*Problem to work on*: The answer is the line that contains "Akce (430, 35)" followed by every later line of the entries below, each repeated exactly, and nothing else.
(Provided records Opens)
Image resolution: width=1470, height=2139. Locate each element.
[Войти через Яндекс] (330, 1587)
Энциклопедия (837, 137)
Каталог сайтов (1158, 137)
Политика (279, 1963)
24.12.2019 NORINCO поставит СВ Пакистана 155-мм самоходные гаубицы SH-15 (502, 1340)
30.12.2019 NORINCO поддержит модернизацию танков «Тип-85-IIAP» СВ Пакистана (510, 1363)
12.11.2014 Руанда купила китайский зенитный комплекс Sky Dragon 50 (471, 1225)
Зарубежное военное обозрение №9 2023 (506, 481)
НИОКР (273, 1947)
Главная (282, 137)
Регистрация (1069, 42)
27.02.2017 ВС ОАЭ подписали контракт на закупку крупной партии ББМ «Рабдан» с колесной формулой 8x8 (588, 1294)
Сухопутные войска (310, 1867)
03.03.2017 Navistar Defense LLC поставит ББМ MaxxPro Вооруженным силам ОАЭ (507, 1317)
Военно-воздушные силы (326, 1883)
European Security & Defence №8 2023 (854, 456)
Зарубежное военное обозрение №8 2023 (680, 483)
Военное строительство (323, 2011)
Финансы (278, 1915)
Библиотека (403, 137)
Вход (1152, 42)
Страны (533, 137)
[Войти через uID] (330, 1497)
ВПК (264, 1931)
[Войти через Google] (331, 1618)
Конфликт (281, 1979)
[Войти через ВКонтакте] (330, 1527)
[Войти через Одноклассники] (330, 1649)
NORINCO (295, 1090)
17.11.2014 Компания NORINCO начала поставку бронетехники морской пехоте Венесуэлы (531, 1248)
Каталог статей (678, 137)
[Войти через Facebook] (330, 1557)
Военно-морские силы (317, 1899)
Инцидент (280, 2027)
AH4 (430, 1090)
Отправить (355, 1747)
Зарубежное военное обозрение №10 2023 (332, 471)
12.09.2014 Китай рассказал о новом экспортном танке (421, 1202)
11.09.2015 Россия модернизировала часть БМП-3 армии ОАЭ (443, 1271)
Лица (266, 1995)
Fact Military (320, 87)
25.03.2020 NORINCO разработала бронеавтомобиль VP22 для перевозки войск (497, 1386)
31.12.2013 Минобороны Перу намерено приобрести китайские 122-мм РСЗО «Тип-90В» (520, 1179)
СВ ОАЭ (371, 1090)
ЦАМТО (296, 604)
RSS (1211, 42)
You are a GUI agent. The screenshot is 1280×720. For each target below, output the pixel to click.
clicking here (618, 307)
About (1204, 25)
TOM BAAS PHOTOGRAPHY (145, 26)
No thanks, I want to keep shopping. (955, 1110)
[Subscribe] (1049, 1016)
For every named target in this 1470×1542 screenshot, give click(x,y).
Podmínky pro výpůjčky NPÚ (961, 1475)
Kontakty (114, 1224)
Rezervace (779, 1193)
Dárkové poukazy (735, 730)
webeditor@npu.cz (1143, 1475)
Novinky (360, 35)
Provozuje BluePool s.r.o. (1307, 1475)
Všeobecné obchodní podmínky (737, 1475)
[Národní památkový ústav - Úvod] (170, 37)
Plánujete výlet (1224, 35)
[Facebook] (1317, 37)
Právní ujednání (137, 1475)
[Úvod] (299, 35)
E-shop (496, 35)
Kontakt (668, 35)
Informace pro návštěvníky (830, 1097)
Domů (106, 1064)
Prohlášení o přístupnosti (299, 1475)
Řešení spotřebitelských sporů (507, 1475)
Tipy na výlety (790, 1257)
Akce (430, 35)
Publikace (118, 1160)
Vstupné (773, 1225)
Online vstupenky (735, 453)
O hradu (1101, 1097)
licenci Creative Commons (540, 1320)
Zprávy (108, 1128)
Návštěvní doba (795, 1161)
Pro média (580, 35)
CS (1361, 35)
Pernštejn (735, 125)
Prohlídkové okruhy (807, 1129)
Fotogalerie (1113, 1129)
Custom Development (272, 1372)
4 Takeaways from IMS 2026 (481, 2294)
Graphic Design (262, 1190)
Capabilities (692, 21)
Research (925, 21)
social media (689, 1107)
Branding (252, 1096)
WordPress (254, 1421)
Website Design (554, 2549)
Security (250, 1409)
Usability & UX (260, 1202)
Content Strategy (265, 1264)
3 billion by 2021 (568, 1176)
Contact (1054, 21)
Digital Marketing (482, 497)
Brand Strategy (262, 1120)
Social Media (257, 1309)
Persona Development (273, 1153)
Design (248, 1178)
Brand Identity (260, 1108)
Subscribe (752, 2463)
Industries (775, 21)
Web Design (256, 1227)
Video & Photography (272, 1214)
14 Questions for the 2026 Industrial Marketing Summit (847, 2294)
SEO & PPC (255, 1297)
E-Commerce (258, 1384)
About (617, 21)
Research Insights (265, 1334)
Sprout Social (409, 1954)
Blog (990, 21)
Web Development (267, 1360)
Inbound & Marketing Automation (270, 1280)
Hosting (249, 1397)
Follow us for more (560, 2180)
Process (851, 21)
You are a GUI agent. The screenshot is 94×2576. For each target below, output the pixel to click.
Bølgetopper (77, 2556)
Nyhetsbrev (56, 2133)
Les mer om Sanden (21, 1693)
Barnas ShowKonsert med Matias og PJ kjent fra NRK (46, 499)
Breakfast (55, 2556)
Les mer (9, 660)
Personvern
(Provided records Closes)
*Result*:
Akce (430, 35)
Publikace (118, 1160)
Vstupné (773, 1225)
Online vstupenky (735, 453)
O hradu (1101, 1097)
licenci Creative Commons (540, 1320)
Zprávy (108, 1128)
Návštěvní doba (795, 1161)
Pro média (580, 35)
CS (1361, 35)
Pernštejn (735, 125)
Prohlídkové okruhy (807, 1129)
Fotogalerie (1113, 1129)
Custom Development (272, 1372)
4 Takeaways from IMS 2026 (481, 2294)
Graphic Design (262, 1190)
Capabilities (692, 21)
Research (925, 21)
social media (689, 1107)
Branding (252, 1096)
WordPress (254, 1421)
Website Design (554, 2549)
Security (250, 1409)
Usability & UX (260, 1202)
Content Strategy (265, 1264)
3 billion by 2021 (568, 1176)
Contact (1054, 21)
Digital Marketing (482, 497)
Brand Strategy (262, 1120)
Social Media (257, 1309)
Persona Development (273, 1153)
Design (248, 1178)
Brand Identity (260, 1108)
Subscribe (752, 2463)
Industries (775, 21)
Web Design (256, 1227)
Video & Photography (272, 1214)
14 Questions for the 2026 Industrial Marketing Summit (847, 2294)
SEO & PPC (255, 1297)
E-Commerce (258, 1384)
About (617, 21)
Research Insights (265, 1334)
Sprout Social (409, 1954)
Blog (990, 21)
Web Development (267, 1360)
Inbound & Marketing Automation (270, 1280)
Hosting (249, 1397)
Follow us for more (560, 2180)
Process (851, 21)
You are a GUI agent. The screenshot is 94×2576. For each target below, output the pixel to click.
Bølgetopper (77, 2556)
Nyhetsbrev (56, 2133)
Les mer om Sanden (21, 1693)
Barnas ShowKonsert med Matias og PJ kjent fra NRK (46, 499)
Breakfast (55, 2556)
Les mer (9, 660)
Personvern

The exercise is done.